Material for the task
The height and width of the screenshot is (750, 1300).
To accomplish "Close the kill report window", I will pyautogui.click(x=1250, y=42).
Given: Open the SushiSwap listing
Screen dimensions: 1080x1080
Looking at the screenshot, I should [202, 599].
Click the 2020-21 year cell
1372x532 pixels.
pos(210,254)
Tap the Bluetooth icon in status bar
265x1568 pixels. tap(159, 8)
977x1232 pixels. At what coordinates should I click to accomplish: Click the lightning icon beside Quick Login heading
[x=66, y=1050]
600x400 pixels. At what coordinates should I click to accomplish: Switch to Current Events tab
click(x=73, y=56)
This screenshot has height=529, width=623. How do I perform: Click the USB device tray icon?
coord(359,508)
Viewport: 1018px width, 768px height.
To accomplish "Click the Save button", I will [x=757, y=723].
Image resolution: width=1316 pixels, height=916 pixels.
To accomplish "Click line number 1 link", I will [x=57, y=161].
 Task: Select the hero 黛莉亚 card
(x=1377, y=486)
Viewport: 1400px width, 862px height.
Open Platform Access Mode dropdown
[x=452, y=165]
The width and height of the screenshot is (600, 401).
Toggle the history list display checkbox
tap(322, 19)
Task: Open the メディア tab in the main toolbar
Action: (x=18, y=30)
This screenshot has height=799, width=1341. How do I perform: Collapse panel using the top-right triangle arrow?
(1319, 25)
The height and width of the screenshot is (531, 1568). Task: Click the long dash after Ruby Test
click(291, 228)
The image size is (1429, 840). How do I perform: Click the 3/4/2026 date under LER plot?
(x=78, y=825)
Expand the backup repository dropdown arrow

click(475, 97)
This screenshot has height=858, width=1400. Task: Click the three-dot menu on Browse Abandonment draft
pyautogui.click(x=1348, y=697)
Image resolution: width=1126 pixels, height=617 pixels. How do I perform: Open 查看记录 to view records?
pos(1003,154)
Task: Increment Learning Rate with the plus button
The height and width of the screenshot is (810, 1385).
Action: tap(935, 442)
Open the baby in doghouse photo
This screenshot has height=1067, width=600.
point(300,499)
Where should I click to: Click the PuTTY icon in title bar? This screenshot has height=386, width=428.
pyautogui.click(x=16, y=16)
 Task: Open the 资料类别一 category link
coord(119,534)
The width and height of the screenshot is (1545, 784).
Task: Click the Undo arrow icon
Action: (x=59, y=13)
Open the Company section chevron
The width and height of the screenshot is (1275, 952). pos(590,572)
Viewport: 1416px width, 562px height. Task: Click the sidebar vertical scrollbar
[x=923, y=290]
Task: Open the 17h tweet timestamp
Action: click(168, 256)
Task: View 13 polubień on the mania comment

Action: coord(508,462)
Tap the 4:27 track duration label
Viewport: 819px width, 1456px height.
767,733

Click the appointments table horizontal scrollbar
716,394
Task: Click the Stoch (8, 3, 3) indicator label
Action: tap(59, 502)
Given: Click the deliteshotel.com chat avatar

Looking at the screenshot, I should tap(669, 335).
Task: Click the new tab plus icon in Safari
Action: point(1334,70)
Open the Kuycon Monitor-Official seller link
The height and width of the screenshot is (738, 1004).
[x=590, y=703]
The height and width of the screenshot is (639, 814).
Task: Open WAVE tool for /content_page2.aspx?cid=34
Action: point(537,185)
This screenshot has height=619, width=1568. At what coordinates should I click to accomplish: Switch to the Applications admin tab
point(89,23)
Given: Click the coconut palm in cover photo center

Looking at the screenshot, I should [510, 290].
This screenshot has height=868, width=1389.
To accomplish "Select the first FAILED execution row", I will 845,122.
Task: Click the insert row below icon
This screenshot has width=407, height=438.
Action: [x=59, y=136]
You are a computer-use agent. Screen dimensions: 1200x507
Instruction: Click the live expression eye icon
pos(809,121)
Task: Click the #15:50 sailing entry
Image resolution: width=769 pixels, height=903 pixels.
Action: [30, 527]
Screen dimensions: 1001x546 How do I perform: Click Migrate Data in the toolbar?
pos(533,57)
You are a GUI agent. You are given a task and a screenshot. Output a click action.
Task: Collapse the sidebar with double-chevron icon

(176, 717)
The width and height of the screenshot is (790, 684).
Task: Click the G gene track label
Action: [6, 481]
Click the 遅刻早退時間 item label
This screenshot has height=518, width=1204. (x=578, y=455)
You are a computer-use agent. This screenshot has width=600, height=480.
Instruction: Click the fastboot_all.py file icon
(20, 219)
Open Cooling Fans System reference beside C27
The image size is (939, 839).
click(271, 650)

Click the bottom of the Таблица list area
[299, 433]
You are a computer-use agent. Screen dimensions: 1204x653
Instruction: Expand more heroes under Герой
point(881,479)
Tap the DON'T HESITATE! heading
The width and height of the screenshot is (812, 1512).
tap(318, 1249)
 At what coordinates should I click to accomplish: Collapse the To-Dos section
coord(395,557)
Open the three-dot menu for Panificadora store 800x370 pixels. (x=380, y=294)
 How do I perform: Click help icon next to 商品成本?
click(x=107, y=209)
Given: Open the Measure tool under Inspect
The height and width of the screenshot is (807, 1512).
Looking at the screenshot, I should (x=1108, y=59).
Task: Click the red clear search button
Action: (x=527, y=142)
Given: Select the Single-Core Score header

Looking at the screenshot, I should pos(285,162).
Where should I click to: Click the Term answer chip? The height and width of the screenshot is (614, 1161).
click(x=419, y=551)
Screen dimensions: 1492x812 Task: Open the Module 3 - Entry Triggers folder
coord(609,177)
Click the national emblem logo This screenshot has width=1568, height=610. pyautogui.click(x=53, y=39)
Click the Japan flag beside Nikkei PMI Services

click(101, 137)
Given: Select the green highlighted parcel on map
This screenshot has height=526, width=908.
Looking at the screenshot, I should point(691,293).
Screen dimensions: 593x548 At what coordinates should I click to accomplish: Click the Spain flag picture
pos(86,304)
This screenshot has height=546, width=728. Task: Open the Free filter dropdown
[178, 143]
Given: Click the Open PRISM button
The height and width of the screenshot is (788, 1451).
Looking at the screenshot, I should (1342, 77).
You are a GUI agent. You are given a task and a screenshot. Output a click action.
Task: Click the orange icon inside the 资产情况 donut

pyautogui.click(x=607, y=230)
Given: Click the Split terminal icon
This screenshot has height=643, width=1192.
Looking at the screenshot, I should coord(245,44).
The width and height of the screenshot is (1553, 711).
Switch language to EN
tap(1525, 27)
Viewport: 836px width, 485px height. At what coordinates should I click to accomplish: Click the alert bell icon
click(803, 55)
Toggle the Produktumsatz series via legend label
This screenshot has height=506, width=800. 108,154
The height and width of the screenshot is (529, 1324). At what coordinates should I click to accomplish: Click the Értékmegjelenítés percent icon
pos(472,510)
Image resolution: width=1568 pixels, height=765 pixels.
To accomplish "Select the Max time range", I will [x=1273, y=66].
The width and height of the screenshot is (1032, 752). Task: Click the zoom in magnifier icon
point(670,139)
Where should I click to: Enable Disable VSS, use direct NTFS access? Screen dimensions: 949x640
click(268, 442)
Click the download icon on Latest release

Task objective
The listing above has to be written out again in full, exactly as shown.

Task response
The height and width of the screenshot is (750, 1300).
To accomplish "Close the kill report window", I will pyautogui.click(x=1250, y=42).
Given: Open the SushiSwap listing
Screen dimensions: 1080x1080
Looking at the screenshot, I should [202, 599].
Click the 2020-21 year cell
1372x532 pixels.
pos(210,254)
Tap the Bluetooth icon in status bar
265x1568 pixels. tap(159, 8)
977x1232 pixels. At what coordinates should I click to accomplish: Click the lightning icon beside Quick Login heading
[x=66, y=1050]
600x400 pixels. At what coordinates should I click to accomplish: Switch to Current Events tab
click(x=73, y=56)
This screenshot has height=529, width=623. How do I perform: Click the USB device tray icon?
coord(359,508)
Viewport: 1018px width, 768px height.
To accomplish "Click the Save button", I will [x=757, y=723].
Image resolution: width=1316 pixels, height=916 pixels.
To accomplish "Click line number 1 link", I will [x=57, y=161].
 Task: Select the hero 黛莉亚 card
(x=1377, y=486)
Viewport: 1400px width, 862px height.
Open Platform Access Mode dropdown
[x=452, y=165]
The width and height of the screenshot is (600, 401).
Toggle the history list display checkbox
tap(322, 19)
Task: Open the メディア tab in the main toolbar
Action: (x=18, y=30)
This screenshot has height=799, width=1341. How do I perform: Collapse panel using the top-right triangle arrow?
(1319, 25)
The height and width of the screenshot is (531, 1568). Task: Click the long dash after Ruby Test
click(291, 228)
The image size is (1429, 840). How do I perform: Click the 3/4/2026 date under LER plot?
(x=78, y=825)
Expand the backup repository dropdown arrow

click(475, 97)
This screenshot has height=858, width=1400. Task: Click the three-dot menu on Browse Abandonment draft
pyautogui.click(x=1348, y=697)
Image resolution: width=1126 pixels, height=617 pixels. How do I perform: Open 查看记录 to view records?
pos(1003,154)
Task: Increment Learning Rate with the plus button
The height and width of the screenshot is (810, 1385).
Action: tap(935, 442)
Open the baby in doghouse photo
This screenshot has height=1067, width=600.
point(300,499)
Where should I click to: Click the PuTTY icon in title bar? This screenshot has height=386, width=428.
pyautogui.click(x=16, y=16)
 Task: Open the 资料类别一 category link
coord(119,534)
The width and height of the screenshot is (1545, 784).
Task: Click the Undo arrow icon
Action: (x=59, y=13)
Open the Company section chevron
The width and height of the screenshot is (1275, 952). pos(590,572)
Viewport: 1416px width, 562px height. Task: Click the sidebar vertical scrollbar
[x=923, y=290]
Task: Open the 17h tweet timestamp
Action: click(168, 256)
Task: View 13 polubień on the mania comment

Action: coord(508,462)
Tap the 4:27 track duration label
Viewport: 819px width, 1456px height.
767,733

Click the appointments table horizontal scrollbar
716,394
Task: Click the Stoch (8, 3, 3) indicator label
Action: tap(59, 502)
Given: Click the deliteshotel.com chat avatar

Looking at the screenshot, I should tap(669, 335).
Task: Click the new tab plus icon in Safari
Action: point(1334,70)
Open the Kuycon Monitor-Official seller link
The height and width of the screenshot is (738, 1004).
[x=590, y=703]
The height and width of the screenshot is (639, 814).
Task: Open WAVE tool for /content_page2.aspx?cid=34
Action: point(537,185)
This screenshot has height=619, width=1568. At what coordinates should I click to accomplish: Switch to the Applications admin tab
point(89,23)
Given: Click the coconut palm in cover photo center

Looking at the screenshot, I should [510, 290].
This screenshot has height=868, width=1389.
To accomplish "Select the first FAILED execution row", I will 845,122.
Task: Click the insert row below icon
This screenshot has width=407, height=438.
Action: [x=59, y=136]
You are a computer-use agent. Screen dimensions: 1200x507
Instruction: Click the live expression eye icon
pos(809,121)
Task: Click the #15:50 sailing entry
Image resolution: width=769 pixels, height=903 pixels.
Action: [30, 527]
Screen dimensions: 1001x546 How do I perform: Click Migrate Data in the toolbar?
pos(533,57)
You are a GUI agent. You are given a task and a screenshot. Output a click action.
Task: Collapse the sidebar with double-chevron icon

(176, 717)
The width and height of the screenshot is (790, 684).
Task: Click the G gene track label
Action: [6, 481]
Click the 遅刻早退時間 item label
This screenshot has height=518, width=1204. (x=578, y=455)
You are a computer-use agent. This screenshot has width=600, height=480.
Instruction: Click the fastboot_all.py file icon
(20, 219)
Open Cooling Fans System reference beside C27
The image size is (939, 839).
click(271, 650)

Click the bottom of the Таблица list area
[299, 433]
You are a computer-use agent. Screen dimensions: 1204x653
Instruction: Expand more heroes under Герой
point(881,479)
Tap the DON'T HESITATE! heading
The width and height of the screenshot is (812, 1512).
tap(318, 1249)
 At what coordinates should I click to accomplish: Collapse the To-Dos section
coord(395,557)
Open the three-dot menu for Panificadora store 800x370 pixels. (x=380, y=294)
 How do I perform: Click help icon next to 商品成本?
click(x=107, y=209)
Given: Open the Measure tool under Inspect
The height and width of the screenshot is (807, 1512).
Looking at the screenshot, I should (x=1108, y=59).
Task: Click the red clear search button
Action: (x=527, y=142)
Given: Select the Single-Core Score header

Looking at the screenshot, I should pos(285,162).
Where should I click to: Click the Term answer chip? The height and width of the screenshot is (614, 1161).
click(x=419, y=551)
Screen dimensions: 1492x812 Task: Open the Module 3 - Entry Triggers folder
coord(609,177)
Click the national emblem logo This screenshot has width=1568, height=610. pyautogui.click(x=53, y=39)
Click the Japan flag beside Nikkei PMI Services

click(101, 137)
Given: Select the green highlighted parcel on map
This screenshot has height=526, width=908.
Looking at the screenshot, I should point(691,293).
Screen dimensions: 593x548 At what coordinates should I click to accomplish: Click the Spain flag picture
pos(86,304)
This screenshot has height=546, width=728. Task: Open the Free filter dropdown
[178, 143]
Given: Click the Open PRISM button
The height and width of the screenshot is (788, 1451).
Looking at the screenshot, I should (1342, 77).
You are a GUI agent. You are given a task and a screenshot. Output a click action.
Task: Click the orange icon inside the 资产情况 donut

pyautogui.click(x=607, y=230)
Given: Click the Split terminal icon
This screenshot has height=643, width=1192.
Looking at the screenshot, I should coord(245,44).
The width and height of the screenshot is (1553, 711).
Switch language to EN
tap(1525, 27)
Viewport: 836px width, 485px height. At what coordinates should I click to accomplish: Click the alert bell icon
click(803, 55)
Toggle the Produktumsatz series via legend label
This screenshot has height=506, width=800. 108,154
The height and width of the screenshot is (529, 1324). At what coordinates should I click to accomplish: Click the Értékmegjelenítés percent icon
pos(472,510)
Image resolution: width=1568 pixels, height=765 pixels.
To accomplish "Select the Max time range", I will [x=1273, y=66].
The width and height of the screenshot is (1032, 752). Task: Click the zoom in magnifier icon
point(670,139)
Where should I click to: Enable Disable VSS, use direct NTFS access? Screen dimensions: 949x640
click(268, 442)
Click the download icon on Latest release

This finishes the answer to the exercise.